• _AIM OF THE EXERCISE_
The answer should hold only the line with "all’ora (301, 779)" and each line after it through the last line of the material, exactly.

----

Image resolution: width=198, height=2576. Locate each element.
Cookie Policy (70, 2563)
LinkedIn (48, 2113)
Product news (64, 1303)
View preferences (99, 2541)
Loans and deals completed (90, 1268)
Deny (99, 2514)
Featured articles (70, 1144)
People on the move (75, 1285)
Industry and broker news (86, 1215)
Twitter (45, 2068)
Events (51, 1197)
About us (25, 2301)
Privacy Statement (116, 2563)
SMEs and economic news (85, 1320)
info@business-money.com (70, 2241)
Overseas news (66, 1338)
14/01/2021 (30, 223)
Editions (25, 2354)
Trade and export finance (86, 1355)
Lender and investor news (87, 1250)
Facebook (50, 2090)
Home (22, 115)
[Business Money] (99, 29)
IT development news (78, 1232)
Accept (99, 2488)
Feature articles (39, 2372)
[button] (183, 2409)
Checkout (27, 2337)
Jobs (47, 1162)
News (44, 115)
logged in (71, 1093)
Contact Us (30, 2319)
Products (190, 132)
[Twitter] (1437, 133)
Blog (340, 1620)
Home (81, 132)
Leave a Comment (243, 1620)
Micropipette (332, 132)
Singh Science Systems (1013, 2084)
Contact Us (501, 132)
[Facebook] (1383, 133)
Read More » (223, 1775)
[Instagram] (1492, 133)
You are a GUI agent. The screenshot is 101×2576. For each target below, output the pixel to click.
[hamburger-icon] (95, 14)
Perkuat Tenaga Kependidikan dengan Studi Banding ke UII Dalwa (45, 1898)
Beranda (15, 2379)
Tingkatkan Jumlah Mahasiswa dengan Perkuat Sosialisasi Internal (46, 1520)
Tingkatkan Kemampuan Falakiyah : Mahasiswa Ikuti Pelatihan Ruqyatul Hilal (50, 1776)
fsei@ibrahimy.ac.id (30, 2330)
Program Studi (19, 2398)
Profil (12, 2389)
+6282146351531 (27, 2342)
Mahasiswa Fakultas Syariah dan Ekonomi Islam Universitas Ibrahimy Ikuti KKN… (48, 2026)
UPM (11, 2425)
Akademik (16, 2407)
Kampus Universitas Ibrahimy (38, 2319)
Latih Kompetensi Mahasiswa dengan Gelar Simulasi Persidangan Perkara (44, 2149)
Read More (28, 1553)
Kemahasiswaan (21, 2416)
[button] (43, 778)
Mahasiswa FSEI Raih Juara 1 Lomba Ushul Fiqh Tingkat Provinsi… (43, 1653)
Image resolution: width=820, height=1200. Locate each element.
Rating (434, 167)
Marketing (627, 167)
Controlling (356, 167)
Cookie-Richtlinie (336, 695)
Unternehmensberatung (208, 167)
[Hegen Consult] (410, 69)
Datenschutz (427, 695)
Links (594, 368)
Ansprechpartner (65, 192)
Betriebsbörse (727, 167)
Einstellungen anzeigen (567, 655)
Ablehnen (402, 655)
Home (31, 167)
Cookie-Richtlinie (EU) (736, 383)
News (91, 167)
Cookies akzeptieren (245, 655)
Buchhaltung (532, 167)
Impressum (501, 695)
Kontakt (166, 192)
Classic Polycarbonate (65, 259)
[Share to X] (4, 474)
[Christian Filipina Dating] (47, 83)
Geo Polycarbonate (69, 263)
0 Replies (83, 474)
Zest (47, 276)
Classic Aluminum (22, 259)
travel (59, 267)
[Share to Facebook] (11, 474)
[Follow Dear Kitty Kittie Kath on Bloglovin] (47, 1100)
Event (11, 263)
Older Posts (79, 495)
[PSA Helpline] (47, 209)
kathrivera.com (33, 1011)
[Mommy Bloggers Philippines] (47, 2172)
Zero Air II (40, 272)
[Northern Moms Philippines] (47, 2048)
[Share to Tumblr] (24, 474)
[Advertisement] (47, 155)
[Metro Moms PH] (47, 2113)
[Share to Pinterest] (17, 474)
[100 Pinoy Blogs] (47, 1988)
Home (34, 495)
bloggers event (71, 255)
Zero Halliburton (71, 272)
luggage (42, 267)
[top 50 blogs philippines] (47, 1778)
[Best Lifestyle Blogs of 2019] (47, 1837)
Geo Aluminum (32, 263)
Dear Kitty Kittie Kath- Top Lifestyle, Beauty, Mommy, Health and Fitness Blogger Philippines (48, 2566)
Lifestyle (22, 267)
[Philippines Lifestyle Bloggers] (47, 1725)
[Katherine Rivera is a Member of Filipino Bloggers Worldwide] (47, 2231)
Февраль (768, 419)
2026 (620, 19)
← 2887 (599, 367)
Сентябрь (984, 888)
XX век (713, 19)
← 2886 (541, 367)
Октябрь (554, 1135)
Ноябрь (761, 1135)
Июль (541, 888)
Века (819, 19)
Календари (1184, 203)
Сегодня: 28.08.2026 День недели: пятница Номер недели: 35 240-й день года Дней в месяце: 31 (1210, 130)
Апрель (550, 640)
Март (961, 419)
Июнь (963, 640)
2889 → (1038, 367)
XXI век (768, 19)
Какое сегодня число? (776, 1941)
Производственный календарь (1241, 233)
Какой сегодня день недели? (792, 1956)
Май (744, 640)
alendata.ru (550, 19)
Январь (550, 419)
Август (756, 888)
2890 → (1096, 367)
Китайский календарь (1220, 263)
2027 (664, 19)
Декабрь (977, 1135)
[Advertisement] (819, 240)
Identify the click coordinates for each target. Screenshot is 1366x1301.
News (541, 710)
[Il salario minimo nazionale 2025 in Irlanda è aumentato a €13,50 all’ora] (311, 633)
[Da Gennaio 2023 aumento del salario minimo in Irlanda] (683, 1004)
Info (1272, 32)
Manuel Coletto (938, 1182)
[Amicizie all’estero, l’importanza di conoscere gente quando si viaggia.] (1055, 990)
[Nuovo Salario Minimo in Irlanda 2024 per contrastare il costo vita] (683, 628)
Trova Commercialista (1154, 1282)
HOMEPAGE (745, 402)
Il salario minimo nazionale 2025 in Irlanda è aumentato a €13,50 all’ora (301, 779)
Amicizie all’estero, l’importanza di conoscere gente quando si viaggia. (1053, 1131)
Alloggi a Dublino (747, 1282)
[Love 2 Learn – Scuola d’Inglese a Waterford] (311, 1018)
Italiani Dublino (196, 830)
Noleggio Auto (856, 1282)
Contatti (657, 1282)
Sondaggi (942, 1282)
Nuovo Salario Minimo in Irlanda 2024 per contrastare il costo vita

----

• _ANSWER SPACE_
Il salario minimo nazionale 2025 in Irlanda è aumentato a €13,50 all’ora (301, 779)
Amicizie all’estero, l’importanza di conoscere gente quando si viaggia. (1053, 1131)
Alloggi a Dublino (747, 1282)
[Love 2 Learn – Scuola d’Inglese a Waterford] (311, 1018)
Italiani Dublino (196, 830)
Noleggio Auto (856, 1282)
Contatti (657, 1282)
Sondaggi (942, 1282)
Nuovo Salario Minimo in Irlanda 2024 per contrastare il costo vita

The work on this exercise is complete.